By Richard Weiss
July 2 (Bloomberg) -- Siemens AG, the German engineer that’s emerging from a global bribery scandal, will be shut out from World Bank financed projects for two years and the company agreed to pay $100 million to support anti-corruption work.
Siemens also agreed to refrain from entering World Bank tenders in Russia for a period of four years, the Washington- based global lender said in a statement today. Siemens had previously flagged a World Bank ban of one to eight years.
The agreement is a “clear reminder” of past failures, Siemens lawyer Peter Solmssen said in a separate statement.

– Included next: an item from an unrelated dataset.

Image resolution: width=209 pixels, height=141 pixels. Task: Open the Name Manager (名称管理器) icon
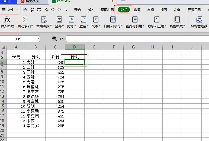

The maker of power turbines, scanners, and trains faces a minimum six-month vendor ban from the United Nations in the wake of the scandal that led to fines in Germany and the U.S. totaling $1.6 billion. World Bank contracts generated about $140 million in revenue a year on average, the German company said.
“Many observers did not really have this issue on the radar screen,” said Theo Kitz, an analyst at Merck Finck. “I hope this is the last negative pieces of news we will get regarding this corruption scandal.”
Siemens shares fell as much as 5 percent, or 2.5 euros, to 47.68 euros in Frankfurt trading, valuing the Munich-based company at 43.8 billion euros ($61 billion).